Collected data
++++++
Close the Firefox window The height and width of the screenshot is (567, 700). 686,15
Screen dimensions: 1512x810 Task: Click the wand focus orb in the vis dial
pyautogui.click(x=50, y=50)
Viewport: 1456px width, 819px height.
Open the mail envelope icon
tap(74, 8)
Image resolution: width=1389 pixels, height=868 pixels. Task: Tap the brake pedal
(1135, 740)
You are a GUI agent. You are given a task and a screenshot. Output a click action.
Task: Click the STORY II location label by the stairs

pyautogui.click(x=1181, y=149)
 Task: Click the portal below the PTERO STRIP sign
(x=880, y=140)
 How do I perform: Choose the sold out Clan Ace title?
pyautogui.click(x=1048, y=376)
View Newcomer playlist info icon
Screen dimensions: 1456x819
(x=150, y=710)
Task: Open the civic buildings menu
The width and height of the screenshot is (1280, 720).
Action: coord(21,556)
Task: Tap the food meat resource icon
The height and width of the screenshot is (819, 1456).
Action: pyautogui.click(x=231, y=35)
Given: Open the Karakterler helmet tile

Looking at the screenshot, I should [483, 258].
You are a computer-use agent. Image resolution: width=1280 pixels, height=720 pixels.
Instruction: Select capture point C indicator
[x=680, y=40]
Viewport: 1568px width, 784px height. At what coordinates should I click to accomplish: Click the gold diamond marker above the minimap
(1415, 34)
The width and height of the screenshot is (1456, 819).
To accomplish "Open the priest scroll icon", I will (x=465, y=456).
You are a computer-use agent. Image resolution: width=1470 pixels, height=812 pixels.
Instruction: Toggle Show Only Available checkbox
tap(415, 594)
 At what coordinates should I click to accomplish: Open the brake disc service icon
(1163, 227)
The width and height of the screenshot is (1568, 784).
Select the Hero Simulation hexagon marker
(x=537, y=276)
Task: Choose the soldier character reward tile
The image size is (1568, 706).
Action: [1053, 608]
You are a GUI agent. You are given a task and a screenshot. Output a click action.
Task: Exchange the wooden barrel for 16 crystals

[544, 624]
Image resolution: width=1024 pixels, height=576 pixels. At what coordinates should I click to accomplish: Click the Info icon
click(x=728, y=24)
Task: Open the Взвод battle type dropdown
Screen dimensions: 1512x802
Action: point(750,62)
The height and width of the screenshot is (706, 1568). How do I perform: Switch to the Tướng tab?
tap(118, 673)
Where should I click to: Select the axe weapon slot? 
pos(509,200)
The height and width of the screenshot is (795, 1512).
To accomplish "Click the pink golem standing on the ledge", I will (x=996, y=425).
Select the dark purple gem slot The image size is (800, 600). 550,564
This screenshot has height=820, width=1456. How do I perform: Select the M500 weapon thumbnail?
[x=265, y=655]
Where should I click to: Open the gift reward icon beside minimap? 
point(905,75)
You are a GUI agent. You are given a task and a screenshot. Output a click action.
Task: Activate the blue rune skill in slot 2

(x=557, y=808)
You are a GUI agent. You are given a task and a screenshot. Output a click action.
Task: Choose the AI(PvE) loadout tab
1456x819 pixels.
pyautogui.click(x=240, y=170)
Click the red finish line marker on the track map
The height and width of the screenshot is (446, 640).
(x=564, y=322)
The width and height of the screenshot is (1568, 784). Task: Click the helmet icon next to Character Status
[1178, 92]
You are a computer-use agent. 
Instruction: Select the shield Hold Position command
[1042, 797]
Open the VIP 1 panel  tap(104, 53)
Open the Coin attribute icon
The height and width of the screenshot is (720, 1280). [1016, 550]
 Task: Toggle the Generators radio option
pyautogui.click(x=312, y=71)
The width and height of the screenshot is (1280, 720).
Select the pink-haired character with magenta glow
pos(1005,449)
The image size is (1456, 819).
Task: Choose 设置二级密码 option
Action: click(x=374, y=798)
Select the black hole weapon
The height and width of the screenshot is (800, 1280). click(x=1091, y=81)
++++++
> _Task goal_:
Rewrite the items from the beginning through the line that contains "[x=680, y=40]", with every "icon" changed to "button" and everything else kept the same.

> _Task solution_:
Close the Firefox window The height and width of the screenshot is (567, 700). 686,15
Screen dimensions: 1512x810 Task: Click the wand focus orb in the vis dial
pyautogui.click(x=50, y=50)
Viewport: 1456px width, 819px height.
Open the mail envelope button
tap(74, 8)
Image resolution: width=1389 pixels, height=868 pixels. Task: Tap the brake pedal
(1135, 740)
You are a GUI agent. You are given a task and a screenshot. Output a click action.
Task: Click the STORY II location label by the stairs

pyautogui.click(x=1181, y=149)
 Task: Click the portal below the PTERO STRIP sign
(x=880, y=140)
 How do I perform: Choose the sold out Clan Ace title?
pyautogui.click(x=1048, y=376)
View Newcomer playlist info button
Screen dimensions: 1456x819
(x=150, y=710)
Task: Open the civic buildings menu
The width and height of the screenshot is (1280, 720).
Action: coord(21,556)
Task: Tap the food meat resource button
The height and width of the screenshot is (819, 1456).
Action: pyautogui.click(x=231, y=35)
Given: Open the Karakterler helmet tile

Looking at the screenshot, I should [483, 258].
You are a computer-use agent. Image resolution: width=1280 pixels, height=720 pixels.
Instruction: Select capture point C indicator
[x=680, y=40]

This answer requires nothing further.